Legl601 commercial and corporations law assignment was the


COMMERCIAL AND CORPORATIONS LAW ASSIGNMENT

Question 1 -

John entered into a contract with Kim's Fun Cruises Ltd (KFC) for the purpose of hiring one of KFC's cruise boats, the Yorks, between the hours of 7pm on 22 December 2011 and 3am on 23 December 2011. At the time of contracting (on 19 December 2011), John advised KFC that he was hiring the boat so that John, his wife Estelle and their son Mike could enjoy an evening on Sydney Harbour and have a prime position to view the fireworks display that was to be held on the evening of 22 December 2011 as part of the annual Festivus Day celebrations. The agreed hiring fee was $5,000 which John paid on the date of signing the contract. In return for that fee KFC was to provide the Yorks, a licensed captain to drive the boat, and a chef to prepare a set meal for John, Estelle and Mike.

When John, Estelle and Mike turned up at the appointed time to begin their cruise on the Yorks, KFC advised them that the Yorks had been double booked due to an error in the electronic booking system managed by KFC. In fact, the Yorks had been hired by a third party who paid double price for the same evening before KFC contracted with John. Accordingly, KFC claimed that the contract with John was void for mistake.

In relation to the above facts:

(A) Was the contract void for mistake? What damages, if any, would John be able to recover from KFC for breach of contract?

(B) Would you advice in (A) be different if the Yorks had been destroyed by storm on 18 December 2011, and neither party was aware of that fact until 20 December 2011.

(C) Would your advice in (B) be different if on the day that John, Estelle and Mike turned up to begin their cruise, they were advised by KFC that the cruise could not take place because on the previous day the Yorks had been destroyed by terrorists?

Question 2 -

The Finished Timber Company Pty Limited (in liq) ("Company") was wound up in December 2013. Kevin and Robert were the Company's directors since incorporation. Mrs Thompson was the Company's financial officer, but she was not a director of the Company. Despite her title Mrs Thompson had no formal financial qualifications.
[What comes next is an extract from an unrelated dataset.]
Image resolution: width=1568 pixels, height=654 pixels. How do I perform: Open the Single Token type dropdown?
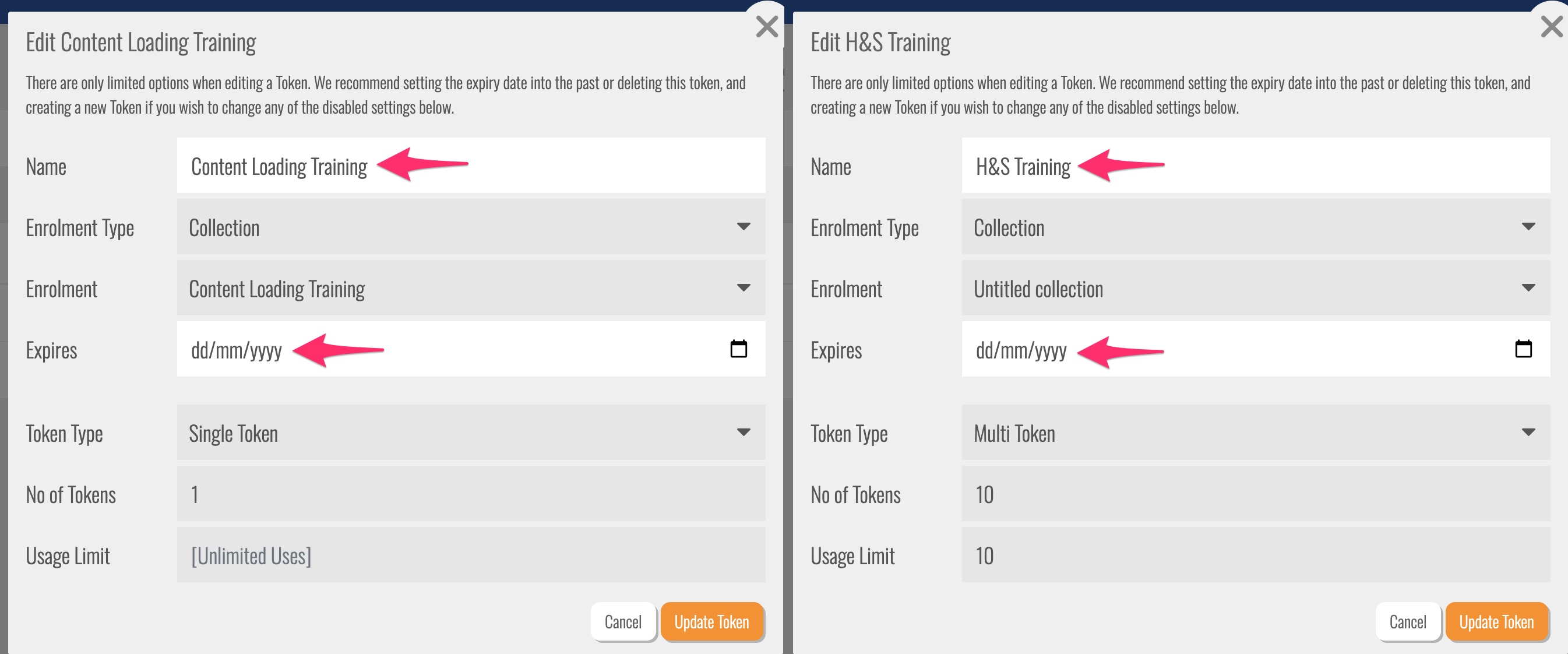pyautogui.click(x=471, y=433)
The liquidator of the Company now seeks to recover from Kevin and Robert the amount equivalent to the amount owing to the unsecured creditors of the Company on the basis that at the time the debts were incurred the Company was insolvent or became insolvent by reason of incurring the debts.

Both Kevin and Robert believe that at the time of incurring the debts to the unsecured creditors the Company was not insolvent but rather was experiencing a temporary illiquidity and that they expected on reasonable grounds that:

(a) The Company would have been able to conclude negotiations with a very large building organisation for the purchase of the Company's timber products, which would have increased the Company's income substantially; and

(b) The debts incurred and which would continue to be incurred by the Company could have been paid by recourse to the assets of the Company and both Kevin and Robert were reasonably certain that those assets could have been realised within a 90 day period.

Further, Kevin and Robert state that throughout the relevant period they were advised by Mrs Thompson that the Company was solvent and was able to meet its obligations because most of the creditors did not press for payment within their normal trading terms and because there was an understanding that the creditors would not take recovery action against the Company provided that the Company paid within a reasonable time after 30 days notice was given. Mrs Thompson says however that she was never asked to monitor solvency and that her job was more akin to being a bookkeeper and that she did what she was told by Kevin and Robert.

Advise Kevin and Robert of their prospects of resisting the liquidator's action. In your answer you should have regard to the provisions of section 588G and 588H of the Corporations Act.

Question 3 -

Ian and Mike are the only directors and shareholders of Windmills Pty Limited ("Windmills"), a small proprietary company.

Ian is the Managing Director of Windmills and is the majority shareholder. Mike, as the minority shareholder, had no formal involvement with Windmills and although he was a director he had no information or insight into the affairs of Windmills.

In early January 2013, a third party made an offer to Ian, as Managing Director of Windmills, to purchase the assets of Windmills. Ian then commenced to negotiate with the third party and agreed a purchase price. The offer by the third party and the agreed price for the assets of Windmills was not disclosed by Ian to Mike.

After reaching an agreement with the third party, Ian approached Mike with a view of acquiring Mike's shares in Windmills. Consequently Mike agreed to sell his shares in Windmills to Ian for a price at significantly less than for the price agreed to be paid by the third party for the assets of Windmills.

After selling his shares to Ian, Mike became aware that the assets of Windmills had been sold to the third party at a much larger price than Ian had paid for Mike's shares. Mike also became aware that the negotiations between Ian and the third party and the agreed purchase price for the assets of Windmills had been agreed between Ian and the third party prior to Ian acquiring Mike's shares in Windmills.

Mike now wants to bring an action against Ian or Windmills for compensation. Advise Mike. In your answer you should have regard to the relevant cases concerning director's fiduciary duty to company and its minority shareholders.